What the task requires:
Copy the material unchanged, from the line containing "You are a computer-use" through the line containing "pos(686,748)", including both of those lines.

Dataset rows:
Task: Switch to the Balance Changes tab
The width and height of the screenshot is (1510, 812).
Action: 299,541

---

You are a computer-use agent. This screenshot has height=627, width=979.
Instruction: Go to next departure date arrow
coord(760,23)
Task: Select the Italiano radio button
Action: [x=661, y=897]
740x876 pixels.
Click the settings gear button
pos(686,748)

...

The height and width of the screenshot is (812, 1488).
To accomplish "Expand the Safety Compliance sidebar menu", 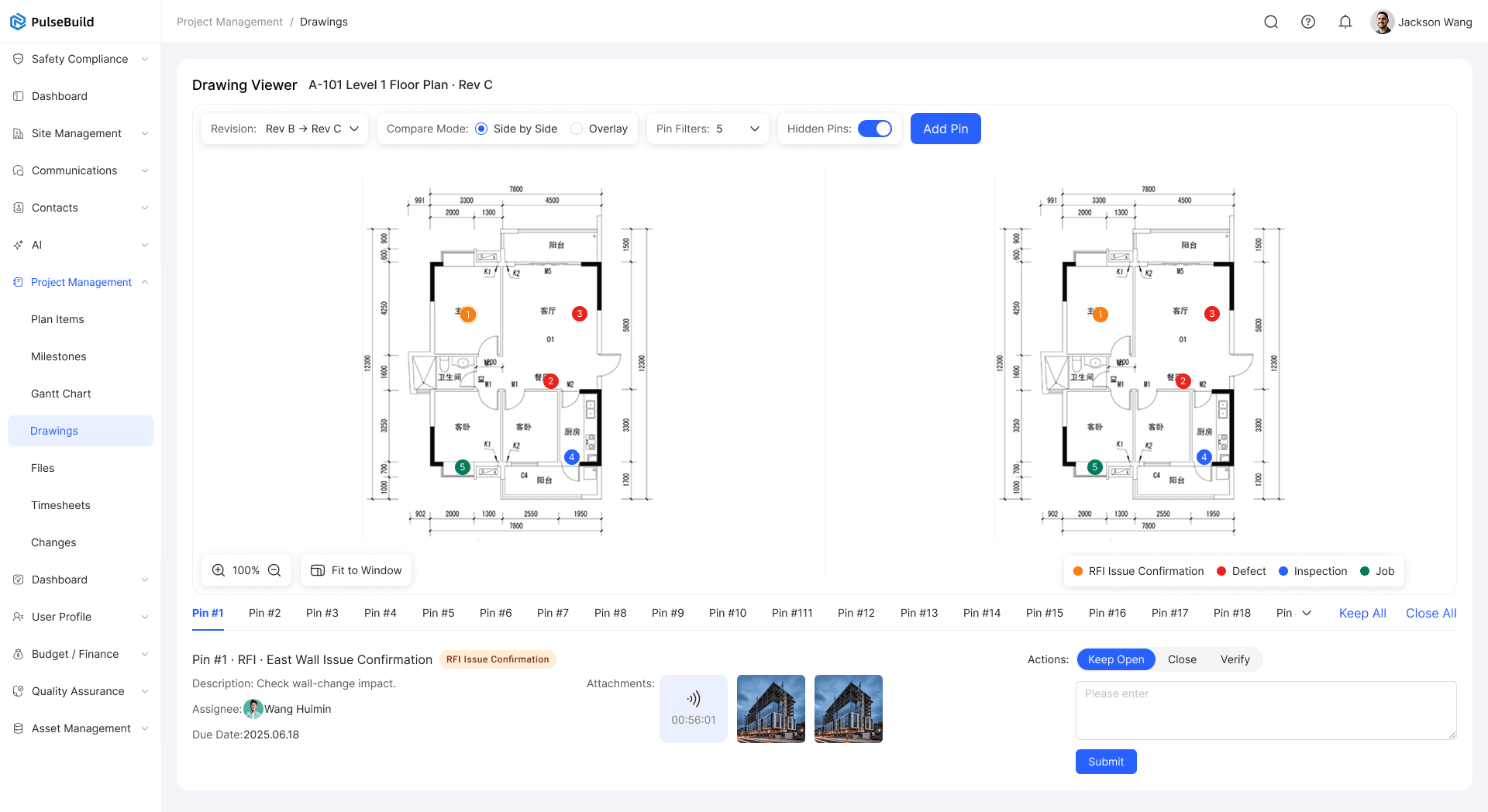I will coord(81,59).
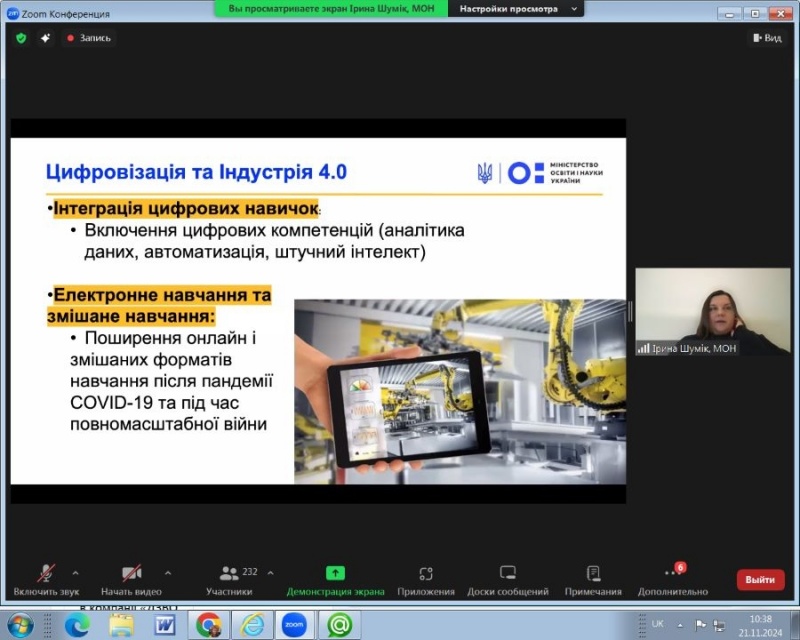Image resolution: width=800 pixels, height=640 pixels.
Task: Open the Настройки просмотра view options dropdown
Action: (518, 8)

Solution for this problem:
You are a computer-use agent. This screenshot has height=627, width=979.
Instruction: Go to next departure date arrow
coord(760,23)
Task: Select the Italiano radio button
Action: [x=661, y=897]
740x876 pixels.
Click the settings gear button
pos(686,748)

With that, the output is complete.